Published October 21, 2008 6:22PM (EDT)

While the economic crisis is hitting pretty much every sector across Silicon Valley, the United States and the globe as a whole, Ericsson said late yesterday that it expected to have a "flattish" mobile market in 2009. In other words, reports the Financial Times, its losses in Western Europe and North America are being offset by growth pretty much everywhere else: Asia-Pacific, Central and Eastern Europe, Middle East and Africa and Latin America.

Got that? The gains in most of the rest of the world are offsetting the losses that are to be expected in Western Europe and North America.

Earlier this month, analysts cut global growth rate expectations due to the rise in economic doom and gloom.

Reuters reported about two weeks ago that:

UBS analyst Maynard Um halved his forecast for 2009 global handset growth to 3 percent from 6 percent, pointing to particular weakness in Europe and North America.

and that:

JPMorgan analyst Ehud Gelblum was more optimistic, but still cut his expectations for 2009 handset growth to 6.1 percent from 8.1 percent, citing consumer reluctance to upgrade phones, particularly in Europe, and "more modest" growth in China, one of the fastest-expanding mobile markets.

So the fact that the developing world can keep the mobile industry in the black is not that surprising, given how much mobile phones have affected the developing world, especially in Africa.

Just last year, Ericsson opened its third regional office, in Nairobi, according to the Pan-African News Agency:

South Africa has 118 million mobile phone subscribers out of the continent's 650 million, a fact that Ericsson says is testimony to the potential for growth. Africa's mobile phone subscriptions make up 12.5 percent of Ericsson's mobile phone subscriber base worldwide.

"There is no reason why a country like Kenya should not generate up to 50 percent penetration but part of the problem is the really high tariff. Mobile phone is an expensive item," [Goran Soderholm, Ericsson Africa Vice President] told PANA. Kenya has projected the number of mobile phone subscribers would double over the next eight years from the current eight million to 16 million.

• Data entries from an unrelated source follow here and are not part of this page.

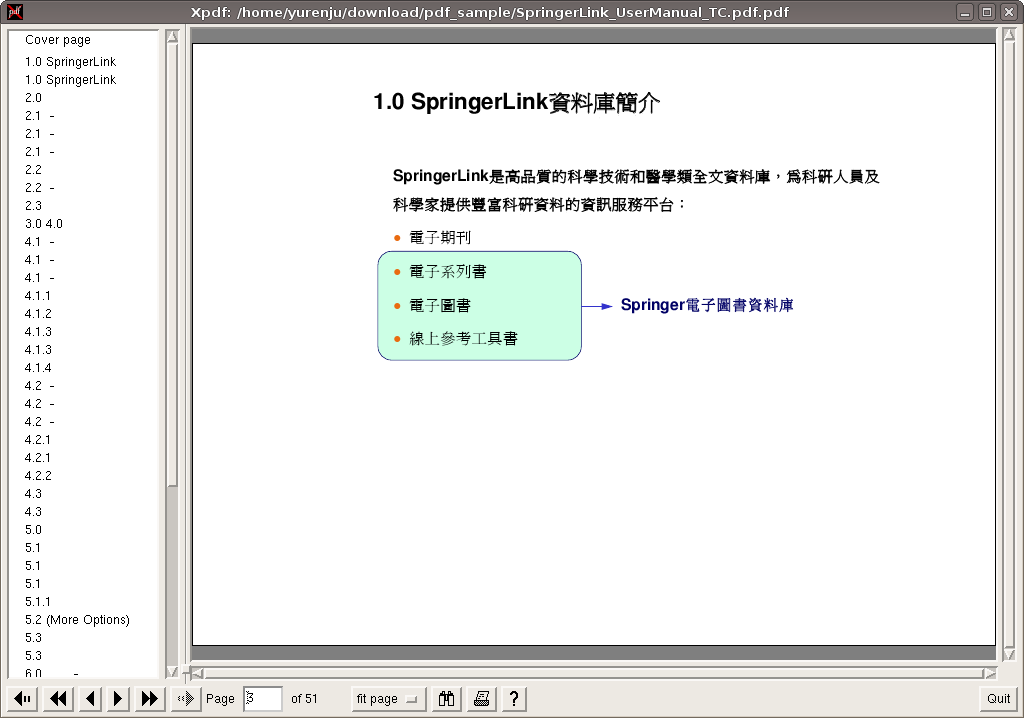Open window menu via Xpdf title bar icon
The height and width of the screenshot is (718, 1024).
click(x=14, y=12)
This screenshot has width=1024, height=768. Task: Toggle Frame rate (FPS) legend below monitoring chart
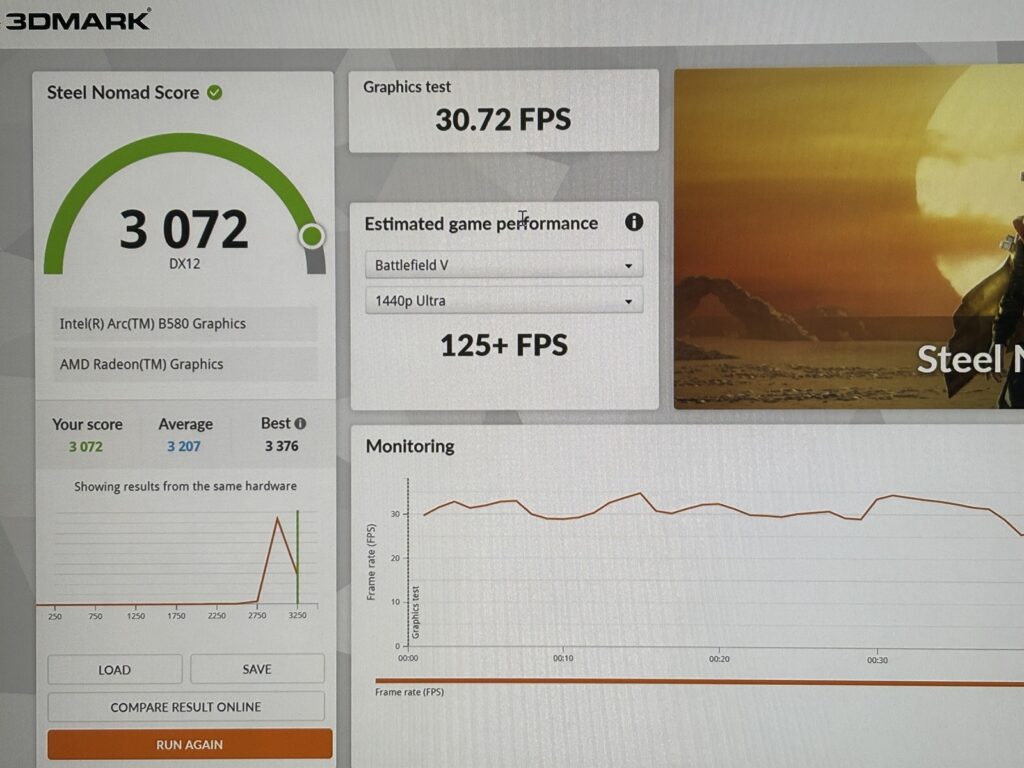click(410, 691)
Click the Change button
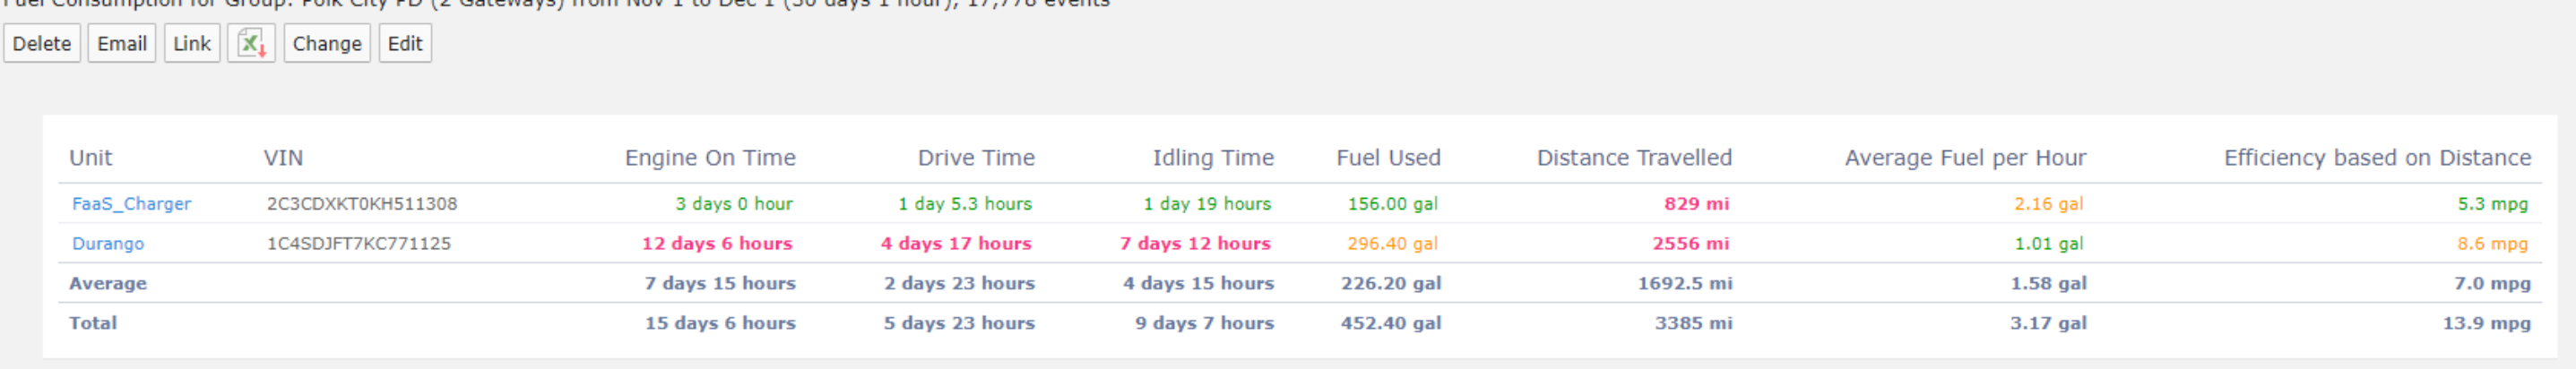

Kenyan Information and Communication Minister, Mutahi Kagwe said after opening the new Ericsson regional office in Nairobi that the government backs plans to increase the number of subscribers from 8 million to 16 million by ensuring that operators receive incentives like discounts on frequencies required for moving the mobile phone services to rural areas.

Nokia wants in on the action too -- it just launched a regional research center last month, also in Nairobi.

Meanwhile, in some places, like Afghanistan, where mobile phones are making a big difference, they're also being used as weapons against entire populations.